This course shows you how to work on an end-to-end data science project including processing data, building & evaluating machine learning model, and exposing the model as an API in a standardized approach using various Python libraries.
Do you want to become a Data Scientist? If so, this course will equip you with concepts and tools that can bring you to speed and you can utilize the skills acquired in this course to work on any data science project in a standardized approach. This course, Doing Data Science with Python, follows a pragmatic approach to tackle end-to-end data science project cycle right from extracting data from different types of sources to exposing your machine learning model as API endpoints that can be consumed in a real-world data solution. This course will not only help you to understand various data science related concepts, but also help you to implement the concepts in an industry standard approach by utilizing Python and related libraries.

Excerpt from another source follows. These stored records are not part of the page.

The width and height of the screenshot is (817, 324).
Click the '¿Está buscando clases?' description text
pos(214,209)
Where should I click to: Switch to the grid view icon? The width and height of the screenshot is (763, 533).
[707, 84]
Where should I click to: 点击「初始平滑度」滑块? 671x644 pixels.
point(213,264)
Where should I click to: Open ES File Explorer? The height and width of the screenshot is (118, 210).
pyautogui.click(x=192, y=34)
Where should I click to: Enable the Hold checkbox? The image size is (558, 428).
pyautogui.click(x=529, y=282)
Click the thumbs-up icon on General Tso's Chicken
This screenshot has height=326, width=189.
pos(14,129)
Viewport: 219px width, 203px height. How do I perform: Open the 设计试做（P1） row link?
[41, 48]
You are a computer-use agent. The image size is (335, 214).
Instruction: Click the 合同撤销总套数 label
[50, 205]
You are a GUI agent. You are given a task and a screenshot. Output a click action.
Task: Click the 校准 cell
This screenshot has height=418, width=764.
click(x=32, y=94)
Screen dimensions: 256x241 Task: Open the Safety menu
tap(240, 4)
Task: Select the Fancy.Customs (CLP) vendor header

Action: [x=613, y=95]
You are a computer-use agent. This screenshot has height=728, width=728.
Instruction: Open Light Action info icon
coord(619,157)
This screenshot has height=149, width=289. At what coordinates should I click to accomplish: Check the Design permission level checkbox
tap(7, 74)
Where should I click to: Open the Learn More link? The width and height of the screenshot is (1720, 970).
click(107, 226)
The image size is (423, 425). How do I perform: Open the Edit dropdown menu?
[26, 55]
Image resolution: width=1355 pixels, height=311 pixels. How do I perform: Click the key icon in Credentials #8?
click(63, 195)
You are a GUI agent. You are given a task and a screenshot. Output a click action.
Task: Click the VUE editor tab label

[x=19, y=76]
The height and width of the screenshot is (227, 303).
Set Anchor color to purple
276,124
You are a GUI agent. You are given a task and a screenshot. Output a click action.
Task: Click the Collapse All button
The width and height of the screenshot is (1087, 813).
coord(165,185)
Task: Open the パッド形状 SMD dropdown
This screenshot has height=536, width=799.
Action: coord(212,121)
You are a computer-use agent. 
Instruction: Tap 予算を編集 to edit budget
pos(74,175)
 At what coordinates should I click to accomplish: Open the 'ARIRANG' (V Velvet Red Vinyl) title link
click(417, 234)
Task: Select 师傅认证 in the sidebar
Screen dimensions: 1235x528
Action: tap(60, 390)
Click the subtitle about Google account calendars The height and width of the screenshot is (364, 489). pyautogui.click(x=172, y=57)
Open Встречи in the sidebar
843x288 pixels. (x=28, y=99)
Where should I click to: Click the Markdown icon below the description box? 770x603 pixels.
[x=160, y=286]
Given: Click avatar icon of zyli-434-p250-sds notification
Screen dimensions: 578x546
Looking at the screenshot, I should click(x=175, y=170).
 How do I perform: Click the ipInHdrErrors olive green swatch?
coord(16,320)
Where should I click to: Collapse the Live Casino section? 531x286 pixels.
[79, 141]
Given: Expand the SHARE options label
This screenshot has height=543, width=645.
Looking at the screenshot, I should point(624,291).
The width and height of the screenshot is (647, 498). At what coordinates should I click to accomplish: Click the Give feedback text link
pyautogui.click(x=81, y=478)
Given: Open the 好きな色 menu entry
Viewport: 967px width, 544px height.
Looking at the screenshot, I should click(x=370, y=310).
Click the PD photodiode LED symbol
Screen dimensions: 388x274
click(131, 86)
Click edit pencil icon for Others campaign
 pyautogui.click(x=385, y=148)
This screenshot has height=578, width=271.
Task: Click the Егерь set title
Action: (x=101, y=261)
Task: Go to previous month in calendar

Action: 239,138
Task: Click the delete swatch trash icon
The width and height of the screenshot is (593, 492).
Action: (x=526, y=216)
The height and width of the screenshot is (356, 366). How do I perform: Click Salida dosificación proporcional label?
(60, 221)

First, you will be introduced to the various stages of a typical data science project cycle and a standardized project template to work on any data science project. Then, you will learn to use various standard libraries in the Python ecosystem such as Pandas, NumPy, Matplotlib, Scikit-Learn, Pickle, Flask to tackle different stages of a data science project such as extracting data, cleaning and processing data, building and evaluating machine learning model. Finally you'll dive into exposing the machine learning model as APIs. You will also go through a case study that will encompass the whole course to learn end-to-end execution of a data science project. By the end of this course, you will have a solid foundation to handle any data science project and have the knowledge to apply various Python libraries to create your own data science solutions.